I feel like the implication here is "see, it's not so bad, the world didn't end, not a big deal!" But plenty of these articles describe small events that absolutely contributed to world changing, and often world degrading, things. For better or worse the collapse of the Soviet Union completely changed the world and I've heard compelling arguments this had consequences as faraway as the weakening of Unions in America and the subsequent degredation of labor protections. Or the fall of one of the three world lowers led to one becoming far too powerful (USA) rather than having a somewhat more balanced tri-hegemony.
There's articles about the ongoing conflict against Palestine, the failure to resolve which through choosing escalation of settling and apartheid we still obviously feel today and which led to tragedies such as 9/11 and Oct 7 having fertile grounds to occur.
We see the application of "Reaganomics" (neoliberalism) in Western democracies so we can watch real time as regulations are turned into tools of Capital or defanged to allow corporations to run rampant, the dismantling of labor protections, and the beginning of privatization.
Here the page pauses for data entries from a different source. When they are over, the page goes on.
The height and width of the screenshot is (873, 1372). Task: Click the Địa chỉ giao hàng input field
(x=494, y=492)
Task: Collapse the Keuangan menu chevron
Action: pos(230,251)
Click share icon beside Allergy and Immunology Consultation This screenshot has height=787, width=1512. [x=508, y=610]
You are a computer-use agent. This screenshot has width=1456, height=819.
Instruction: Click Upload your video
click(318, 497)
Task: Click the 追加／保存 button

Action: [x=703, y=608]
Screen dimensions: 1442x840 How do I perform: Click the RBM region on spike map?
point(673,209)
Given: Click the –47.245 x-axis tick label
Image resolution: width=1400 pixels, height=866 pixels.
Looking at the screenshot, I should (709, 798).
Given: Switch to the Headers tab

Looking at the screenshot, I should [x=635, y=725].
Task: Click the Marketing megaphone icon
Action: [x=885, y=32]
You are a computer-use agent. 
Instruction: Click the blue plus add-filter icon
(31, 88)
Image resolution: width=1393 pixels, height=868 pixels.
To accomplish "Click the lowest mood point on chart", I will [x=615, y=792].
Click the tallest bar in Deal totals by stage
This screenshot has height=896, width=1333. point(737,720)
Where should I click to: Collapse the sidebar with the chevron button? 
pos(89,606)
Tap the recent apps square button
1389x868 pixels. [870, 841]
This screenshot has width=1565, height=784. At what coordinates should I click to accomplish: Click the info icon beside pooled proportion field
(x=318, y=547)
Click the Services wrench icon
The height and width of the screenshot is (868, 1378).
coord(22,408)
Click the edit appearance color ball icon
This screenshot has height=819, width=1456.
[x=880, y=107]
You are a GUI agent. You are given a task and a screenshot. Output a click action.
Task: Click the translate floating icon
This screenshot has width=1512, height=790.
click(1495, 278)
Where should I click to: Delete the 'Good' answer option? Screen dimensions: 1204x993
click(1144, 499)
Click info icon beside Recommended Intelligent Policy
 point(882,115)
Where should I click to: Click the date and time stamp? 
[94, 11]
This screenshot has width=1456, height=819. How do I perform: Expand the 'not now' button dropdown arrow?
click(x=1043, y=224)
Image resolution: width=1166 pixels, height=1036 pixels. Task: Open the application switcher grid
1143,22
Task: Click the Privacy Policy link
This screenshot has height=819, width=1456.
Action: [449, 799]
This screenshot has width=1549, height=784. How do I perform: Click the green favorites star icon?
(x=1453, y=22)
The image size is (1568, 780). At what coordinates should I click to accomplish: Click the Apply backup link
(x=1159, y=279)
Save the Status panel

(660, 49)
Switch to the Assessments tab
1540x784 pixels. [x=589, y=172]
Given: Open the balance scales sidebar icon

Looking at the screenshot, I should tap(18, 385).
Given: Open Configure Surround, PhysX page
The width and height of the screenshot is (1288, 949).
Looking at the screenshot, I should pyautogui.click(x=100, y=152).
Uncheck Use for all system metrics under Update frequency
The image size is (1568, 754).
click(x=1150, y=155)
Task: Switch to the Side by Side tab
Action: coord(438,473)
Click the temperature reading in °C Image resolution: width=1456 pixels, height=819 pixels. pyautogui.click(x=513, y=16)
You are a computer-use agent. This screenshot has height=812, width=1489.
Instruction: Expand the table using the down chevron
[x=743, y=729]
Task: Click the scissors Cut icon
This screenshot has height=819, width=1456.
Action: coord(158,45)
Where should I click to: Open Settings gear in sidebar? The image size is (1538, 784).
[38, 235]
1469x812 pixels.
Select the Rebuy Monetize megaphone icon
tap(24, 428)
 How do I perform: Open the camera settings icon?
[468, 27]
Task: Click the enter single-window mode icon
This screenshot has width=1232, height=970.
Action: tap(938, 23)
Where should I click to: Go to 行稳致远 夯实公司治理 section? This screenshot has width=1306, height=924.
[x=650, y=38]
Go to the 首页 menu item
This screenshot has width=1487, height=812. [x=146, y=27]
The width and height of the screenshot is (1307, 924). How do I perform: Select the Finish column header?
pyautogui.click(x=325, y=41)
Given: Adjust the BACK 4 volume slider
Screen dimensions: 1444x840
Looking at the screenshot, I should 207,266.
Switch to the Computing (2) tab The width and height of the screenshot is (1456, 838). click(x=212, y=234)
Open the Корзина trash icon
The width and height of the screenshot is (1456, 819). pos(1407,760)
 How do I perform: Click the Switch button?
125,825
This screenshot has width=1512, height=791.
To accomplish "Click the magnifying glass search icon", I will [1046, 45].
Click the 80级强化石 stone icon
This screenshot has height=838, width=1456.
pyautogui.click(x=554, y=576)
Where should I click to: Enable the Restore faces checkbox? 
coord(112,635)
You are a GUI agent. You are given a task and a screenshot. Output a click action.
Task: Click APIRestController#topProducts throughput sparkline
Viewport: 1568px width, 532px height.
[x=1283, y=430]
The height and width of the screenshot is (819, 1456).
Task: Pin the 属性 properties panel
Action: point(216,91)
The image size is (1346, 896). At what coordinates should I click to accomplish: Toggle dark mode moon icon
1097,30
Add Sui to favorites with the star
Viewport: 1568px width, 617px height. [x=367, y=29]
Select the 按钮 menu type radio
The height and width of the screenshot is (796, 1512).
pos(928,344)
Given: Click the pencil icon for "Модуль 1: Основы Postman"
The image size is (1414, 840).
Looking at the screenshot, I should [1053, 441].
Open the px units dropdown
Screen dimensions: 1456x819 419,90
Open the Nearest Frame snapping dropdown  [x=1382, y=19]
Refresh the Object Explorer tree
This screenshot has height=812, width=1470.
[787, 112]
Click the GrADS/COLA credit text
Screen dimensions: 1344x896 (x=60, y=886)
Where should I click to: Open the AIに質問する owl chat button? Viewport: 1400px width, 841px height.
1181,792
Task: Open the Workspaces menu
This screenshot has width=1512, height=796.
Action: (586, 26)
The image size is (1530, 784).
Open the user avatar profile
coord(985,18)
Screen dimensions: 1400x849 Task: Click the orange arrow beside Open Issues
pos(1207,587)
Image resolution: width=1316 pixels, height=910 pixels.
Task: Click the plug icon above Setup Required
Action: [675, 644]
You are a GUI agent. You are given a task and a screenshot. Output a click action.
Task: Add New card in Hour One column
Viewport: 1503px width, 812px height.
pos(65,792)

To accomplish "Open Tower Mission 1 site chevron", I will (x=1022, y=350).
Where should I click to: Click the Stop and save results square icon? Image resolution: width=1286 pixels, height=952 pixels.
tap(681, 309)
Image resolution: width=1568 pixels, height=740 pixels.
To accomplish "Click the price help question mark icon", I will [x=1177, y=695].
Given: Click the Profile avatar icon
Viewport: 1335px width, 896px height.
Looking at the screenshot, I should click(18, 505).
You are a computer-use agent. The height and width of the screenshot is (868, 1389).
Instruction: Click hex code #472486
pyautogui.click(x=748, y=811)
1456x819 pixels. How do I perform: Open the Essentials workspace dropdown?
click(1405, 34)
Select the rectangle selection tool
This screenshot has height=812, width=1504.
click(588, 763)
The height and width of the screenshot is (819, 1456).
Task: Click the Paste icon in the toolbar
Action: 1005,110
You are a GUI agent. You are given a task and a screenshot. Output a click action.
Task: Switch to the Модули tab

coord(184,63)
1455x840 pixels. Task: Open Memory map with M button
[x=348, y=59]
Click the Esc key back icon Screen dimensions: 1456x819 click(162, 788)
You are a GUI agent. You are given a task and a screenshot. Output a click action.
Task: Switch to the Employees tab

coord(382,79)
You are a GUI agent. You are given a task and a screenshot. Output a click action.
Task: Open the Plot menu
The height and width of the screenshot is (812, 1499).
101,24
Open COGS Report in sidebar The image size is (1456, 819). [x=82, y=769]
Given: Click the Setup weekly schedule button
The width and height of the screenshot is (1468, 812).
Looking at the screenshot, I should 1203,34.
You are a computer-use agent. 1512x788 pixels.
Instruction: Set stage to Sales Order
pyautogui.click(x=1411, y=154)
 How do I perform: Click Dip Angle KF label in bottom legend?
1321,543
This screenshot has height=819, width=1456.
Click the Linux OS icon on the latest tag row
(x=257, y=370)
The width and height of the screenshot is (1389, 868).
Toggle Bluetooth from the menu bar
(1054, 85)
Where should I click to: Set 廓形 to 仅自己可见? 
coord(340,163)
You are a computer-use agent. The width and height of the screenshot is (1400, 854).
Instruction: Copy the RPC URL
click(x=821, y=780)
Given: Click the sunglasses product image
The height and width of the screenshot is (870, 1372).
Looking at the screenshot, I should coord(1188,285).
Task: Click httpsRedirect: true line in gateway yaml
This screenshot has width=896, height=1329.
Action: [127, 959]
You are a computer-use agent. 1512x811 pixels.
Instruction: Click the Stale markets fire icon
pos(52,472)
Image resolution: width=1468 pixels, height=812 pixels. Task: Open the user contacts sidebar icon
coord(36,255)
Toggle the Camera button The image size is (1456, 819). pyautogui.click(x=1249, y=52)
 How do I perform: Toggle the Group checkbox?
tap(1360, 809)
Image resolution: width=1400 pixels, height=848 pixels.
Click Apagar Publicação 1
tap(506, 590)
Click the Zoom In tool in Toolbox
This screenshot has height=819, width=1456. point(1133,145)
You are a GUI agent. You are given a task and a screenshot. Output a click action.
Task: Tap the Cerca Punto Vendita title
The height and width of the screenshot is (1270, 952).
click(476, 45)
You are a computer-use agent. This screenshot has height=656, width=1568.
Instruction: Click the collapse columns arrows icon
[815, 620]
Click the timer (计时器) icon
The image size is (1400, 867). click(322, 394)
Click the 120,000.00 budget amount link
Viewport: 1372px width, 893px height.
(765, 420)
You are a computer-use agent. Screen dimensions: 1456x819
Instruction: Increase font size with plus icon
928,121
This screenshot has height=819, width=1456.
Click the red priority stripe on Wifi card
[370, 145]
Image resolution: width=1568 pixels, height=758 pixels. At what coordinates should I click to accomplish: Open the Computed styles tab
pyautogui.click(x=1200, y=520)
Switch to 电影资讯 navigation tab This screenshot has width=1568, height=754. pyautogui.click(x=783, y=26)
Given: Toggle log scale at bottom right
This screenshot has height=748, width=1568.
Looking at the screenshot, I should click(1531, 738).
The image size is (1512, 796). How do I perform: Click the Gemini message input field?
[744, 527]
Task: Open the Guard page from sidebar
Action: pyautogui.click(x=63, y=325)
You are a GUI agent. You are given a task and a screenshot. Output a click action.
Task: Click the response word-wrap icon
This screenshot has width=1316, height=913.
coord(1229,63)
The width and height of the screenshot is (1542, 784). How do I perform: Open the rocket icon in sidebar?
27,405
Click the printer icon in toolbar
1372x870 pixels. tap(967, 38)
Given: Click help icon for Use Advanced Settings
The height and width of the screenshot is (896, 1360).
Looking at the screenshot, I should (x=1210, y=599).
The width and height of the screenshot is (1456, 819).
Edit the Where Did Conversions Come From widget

If anything this just teaches the lesson of "no actually the things that are happening really do matter." I say that as someone that doesn't read the news and believes that that makes me much less stressed out than other people I know who daily read the news. But for me it's less about reading the news or not and more about accepting lost causes - for example, I see the USA as a lost cause for a comfortable and safe life for the duration of my lifetime, and so I left, and now I don't really care about internal politics there the same way I don't care about starving children in Africa - well of course I care in my heart but in my mind I don't stress day to day about it because what can I do other than the occasional donation? So too for daily suffering in America and so I don't read about it to uselessly add to my sadness or stress.
Yeah like one of the top articles today is Reagan arguing for tax reform, the spark that kicked off the insane inequality we deal with today.